Kabinet onderzoekt weerbare democratie
DEN HAAG - Het kabinet moet onderzoeken of de Nederlandse democratie voldoende belemmeringen kent voor groeperingen die langs democratische weg de rechtsorde omver willen werpen.
Dat is de uitkomst van een spoeddebat donderdag in de Tweede Kamer, waarin minister Donner van Justitie zich moest verantwoorden voor zijn uitspraak in een interview dat bij twee derde meerderheid de sharia zou kunnen worden ingevoerd.De VVD diende een motie in om onderzoek te doen naar de weerbaarheid van de democratie tegen een eventuele shariapartij. Volgens de fractie zou invoering van de sharia het einde van de democratische rechtsorde betekenen. PvdA en D66 steunden de VVD-motie niet. Zij hebben voldoende vertrouwen in het democratisch debat.

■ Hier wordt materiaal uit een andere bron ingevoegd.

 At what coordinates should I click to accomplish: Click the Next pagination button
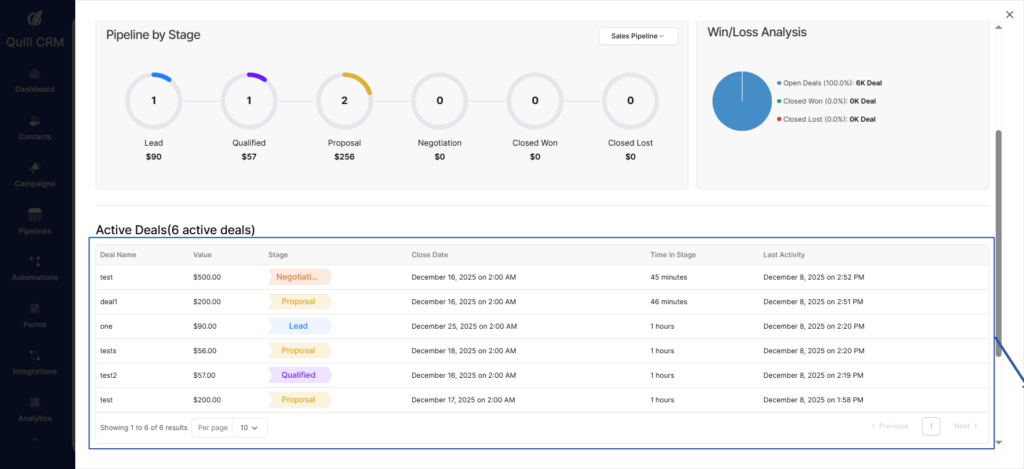pos(965,426)
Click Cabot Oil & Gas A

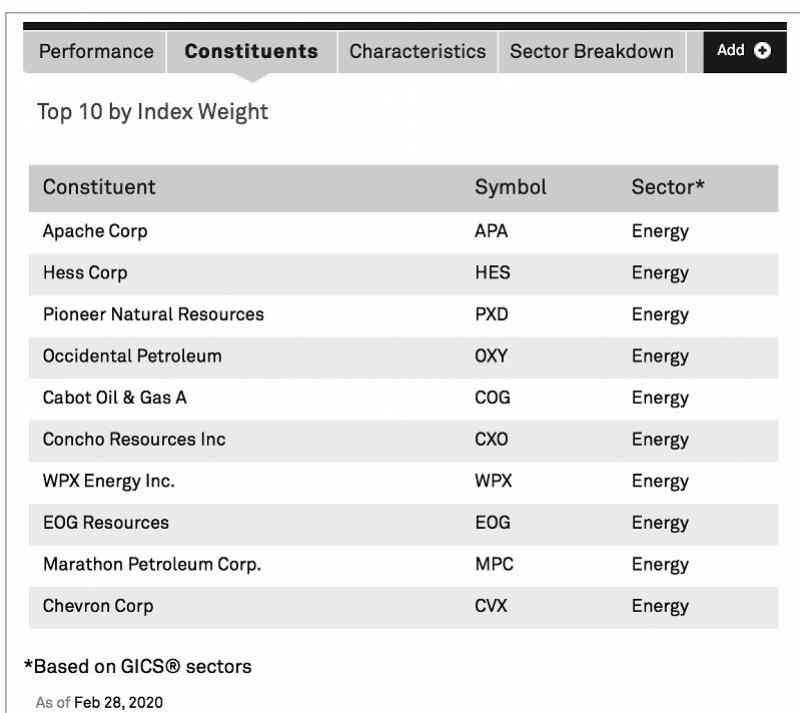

Minister Donner had het geen moment moeilijk in het debat. Kamerlid Wilders van Groep Wilders eiste via een motie van wantrouwen het aftreden van de bewindsman, omdat die zijn uitspraak over de invoering van de sharia weigerde terug te nemen. „U vraagt mij om me tegen de Grondwet te keren. Dat kan ik natuurlijk onmogelijk doen”, aldus Donner. Wilders kreeg geen enkele steun vanuit de Kamer.
Het CDA pleitte in een motie, net als eerder dit jaar, voor een verbod op partijen die de rechtsorde terzijde willen schuiven of waarvan de opvattingen tegen de rechtsstaat ingaan - zoals een shariapartij en de Partij voor Naastenliefde, Vrijheid en Diversiteit die opkomt voor pedofielen. Ook die motie haalde het niet. Alleen LPF, SGP, Groep Wilders, Groep Van Schijndel en Groep Van Oudenallen waren voor.
PvdA en VVD verweten het CDA bang te zijn voor de democratie. „Het CDA moet meer vertrouwen hebben in de werking ervan”, aldus PvdA-Kamerlid Dijsselbloem.
Minister Donner gaf voor het eerst blijk van twijfels over het democratisch debat. „Als ik zie hoeveel onrust een enkel woord kan creëren, zouden we misschien moeten overwegen om de Grondwet aan te passen”, zei hij.
Alle fracties erkenden dat de uitlatingen van Donner theoretisch gezien wel juist waren. Maar de uitspraken waren misplaatst en leidden onnodig tot onrust, zo stelden de partijen. De linkse oppositie stelde dat „dit soort gedachtespelletjes” niet bijdraagt aan de integratie van moslims.
„Het interview was nog niet af”, constateerde ChristenUnieleider Rouvoet. „De minister had nog één alinea moeten toevoegen, namelijk dat de sharia zich niet verdraagt met onze democratische rechtsstaat.”
Donner sloot zich daarbij aan. „Gelet op de discussie die dit heeft veroorzaakt, mag de heer Rouvoet van mij aannemen dat ik mij wel voor mijn hoofd kan slaan dat ik dat niet heb gedaan.”